CMR Scaling Law: Predicting Critical Mixture Ratios for Continual Pre-training of Language Models
Jiawei Gu, Zacc Yang, Chuanghao Ding, Rui Zhao, Fei Tan
TL;DR
This paper investigates Continual Pre-Training (CPT) for large language models by examining how to optimally mix general and domain-specific data. It formalizes a constrained optimization framework using a Lagrangian, defines feasible mixture ratios and a Critical Mixture Ratio (CMR) as the maximum feasible domain-data share under a general-loss tolerance, and demonstrates a power-law relationship linking losses, mixture ratio, and training tokens. Through extensive experiments on 460M–3.1B LLMs across Finance and Academic Papers, it shows that CMR can be predicted via a data-budget scaling law $R_{CMR} = eta_0 + eta_1 T^{s}$, with CMR growing with model size and domain closeness; concrete predictions are provided (e.g., 29.8%–47.8% across model sizes for $T_{max}=20$B). The work offers practical guidelines for efficiently balancing general and domain-specific knowledge during CPT, while acknowledging limitations such as computational constraints, domain scope, and the need for downstream evaluations.
Abstract
Large Language Models (LLMs) excel in diverse tasks but often underperform in specialized fields due to limited domain-specific or proprietary corpus.

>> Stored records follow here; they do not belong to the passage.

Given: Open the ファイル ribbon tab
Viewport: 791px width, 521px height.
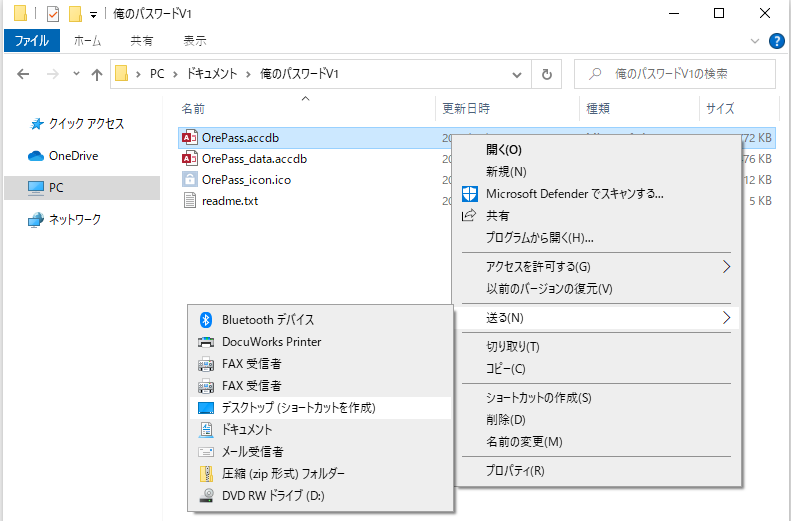Looking at the screenshot, I should tap(32, 41).
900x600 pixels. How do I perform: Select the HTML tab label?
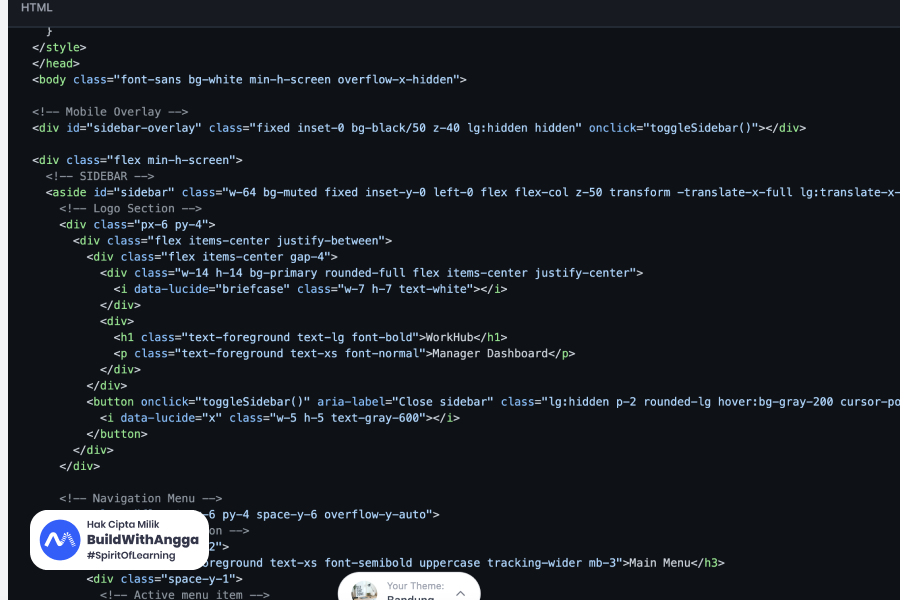[x=37, y=8]
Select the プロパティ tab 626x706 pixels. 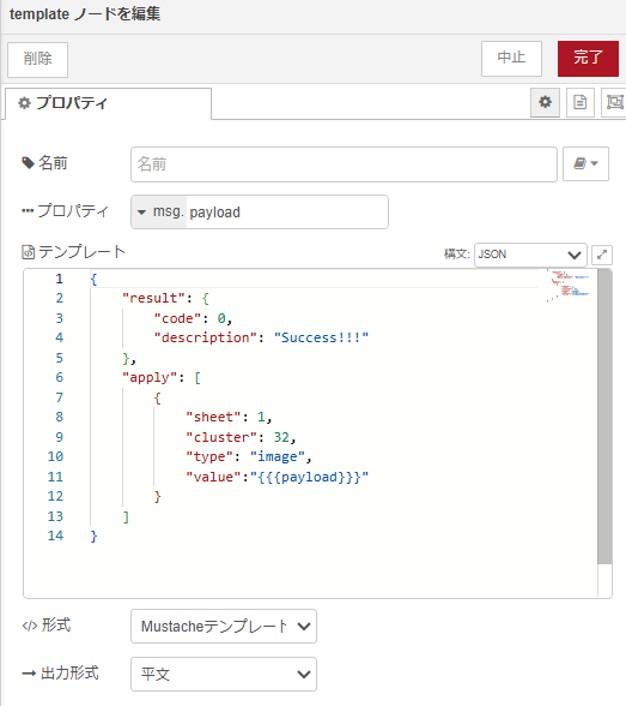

Continual pre-training (CPT) enhances LLM capabilities by imbuing new domain-specific or proprietary knowledge while replaying general corpus to prevent catastrophic forgetting. The data mixture ratio of general corpus and domain-specific corpus, however, has been chosen heuristically, leading to sub-optimal training efficiency in practice. In this context, we attempt to re-visit the scaling behavior of LLMs under the hood of CPT, and discover a power-law relationship between loss, mixture ratio, and training tokens scale. We formalize the trade-off between general and domain-specific capabilities, leading to a well-defined Critical Mixture Ratio (CMR) of general and domain data. By striking the balance, CMR maintains the model's general ability and achieves the desired domain transfer, ensuring the highest utilization of available resources. Considering the balance between efficiency and effectiveness, CMR can be regarded as the optimal mixture ratio. Through extensive experiments, we ascertain the predictability of CMR, propose CMR scaling law and have substantiated its generalization. These findings offer practical guidelines for optimizing LLM training in specialized domains, ensuring both general and domain-specific performance while efficiently managing training resources.